#### Supplied records
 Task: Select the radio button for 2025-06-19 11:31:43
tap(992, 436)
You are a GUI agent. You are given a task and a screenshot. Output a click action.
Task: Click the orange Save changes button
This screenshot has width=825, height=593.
########
--- What is needed ---
Rewrite the data with "orange" swapped out for "blue", keeping every other part the same.

--- Exercise result ---
 Task: Select the radio button for 2025-06-19 11:31:43
tap(992, 436)
You are a GUI agent. You are given a task and a screenshot. Output a click action.
Task: Click the blue Save changes button
This screenshot has width=825, height=593.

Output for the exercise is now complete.